The research for The Knowing, which has also been adapted into a four-part docuseries available on CBC Gem, was arduous to say the least.

“A country that has tried to destroy Indigenous people is not really keen on keeping accurate records, so that’s part of the problem. We are the mercy of the record takers. Who were the record takers? Were they understanding what our ancestors were telling them, what our family members were telling them?” said Talaga adding that a lot was lost literally in translation. “You had Inuit, you had Cree, you got Anishinaabe, and you have English and French people taking these records down so there are mistakes…but I had an army helping me.”

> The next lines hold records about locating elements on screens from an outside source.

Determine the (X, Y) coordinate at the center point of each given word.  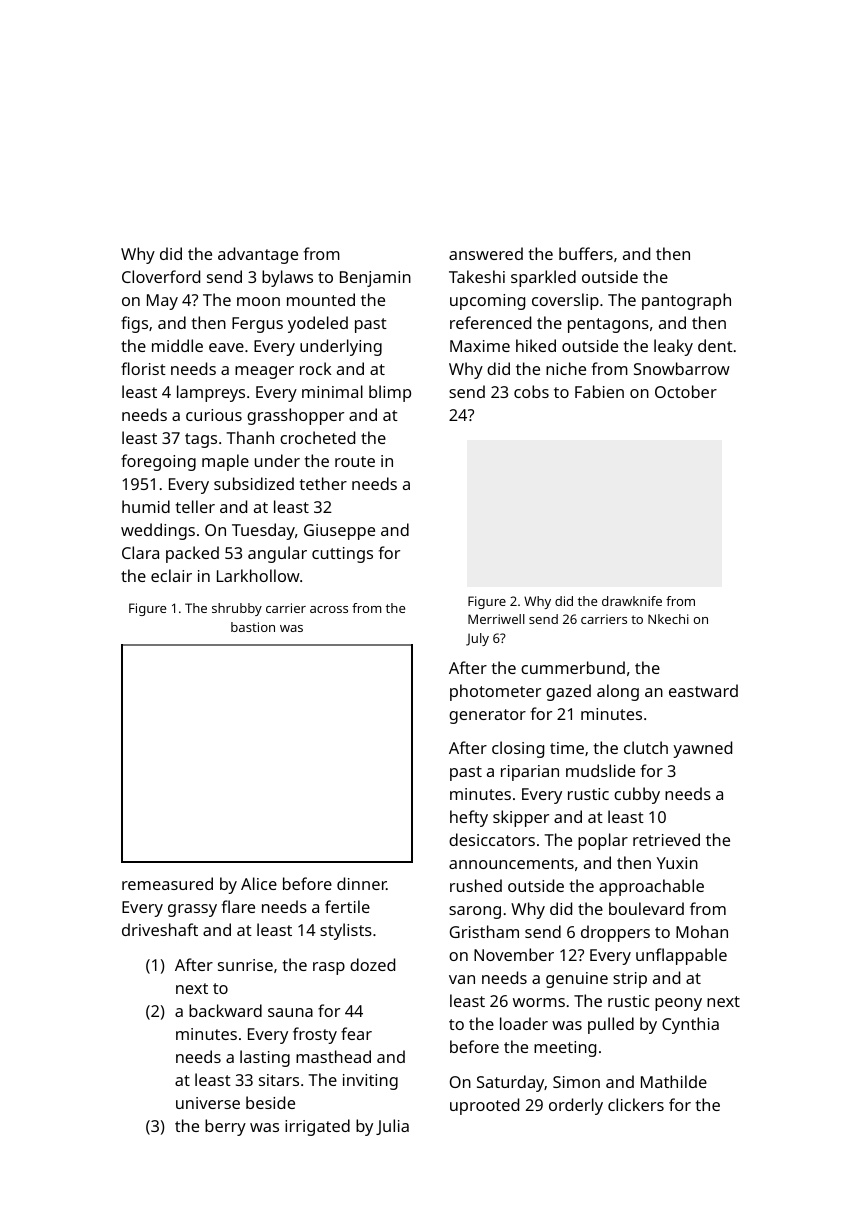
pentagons (608, 325)
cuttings (342, 555)
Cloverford (161, 276)
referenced (490, 322)
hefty (469, 818)
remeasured (167, 883)
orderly (576, 1106)
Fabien (599, 391)
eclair (171, 575)
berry (225, 1127)
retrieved (666, 839)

The 25-year veteran investigative journalist included in that army the help of professional archivists and members of various First Nations communities.

What was discovered was Carpenter’s final unmarked resting place in the Lakeshore Psychiatric Hospital Cemetary. A total of 1,511 people are buried in the cemetery and Carpenter is one of 33 First Nations people in unmarked graves.

“Here is where she died. Here is where she spent the last seven years, eight months and 28 days of her life. It wasn’t the best circumstances, to say the least,” said Talaga. “She was five years old when the Indian Act came into force in Canada. She lost almost all of her children just gone. She was fighting for survival, and then she is put in a lunatic asylum. Why? We have no idea.

“She is in an unmarked grave, what the hell happened? That of course, is the strongest emotion and that is the thrust of the book because Annie’s story represents all of our people that didn’t come home from Indian Residential Schools, Indian hospitals, tuberculous sanitoriums, asylums.”

Finding Carpenter, Talga says, was both “bittersweet and comforting.”

“We’ve held ceremony there since then. We’ve brought people, other family members there, so she’s not forgotten,” said Talaga.

Talaga hopes readers of The Knowing will be compelled to re-think and question the Canadian history they know.

“Murray Sinclair (former member of the Canadian Senate and First Nations lawyer who served as chairman of the Truth and Reconciliation Commission) told me that he wrote the volumes of the TRC in order to arm the reasonable. To reach that group of sort of the money middle of Canadians, that know a little bit but don’t really know a little bit about the true history of this country,” said Talaga. “This is why they did the TRC, to capture survivors’ voices. To safeguard those voices, to hold a mirror up to Canada. That’s why the TRC happened. And I’m doing the same thing. I’m holding a mirror up to Canada. And, hopefully, people grasp it, understand it, and will teach it.”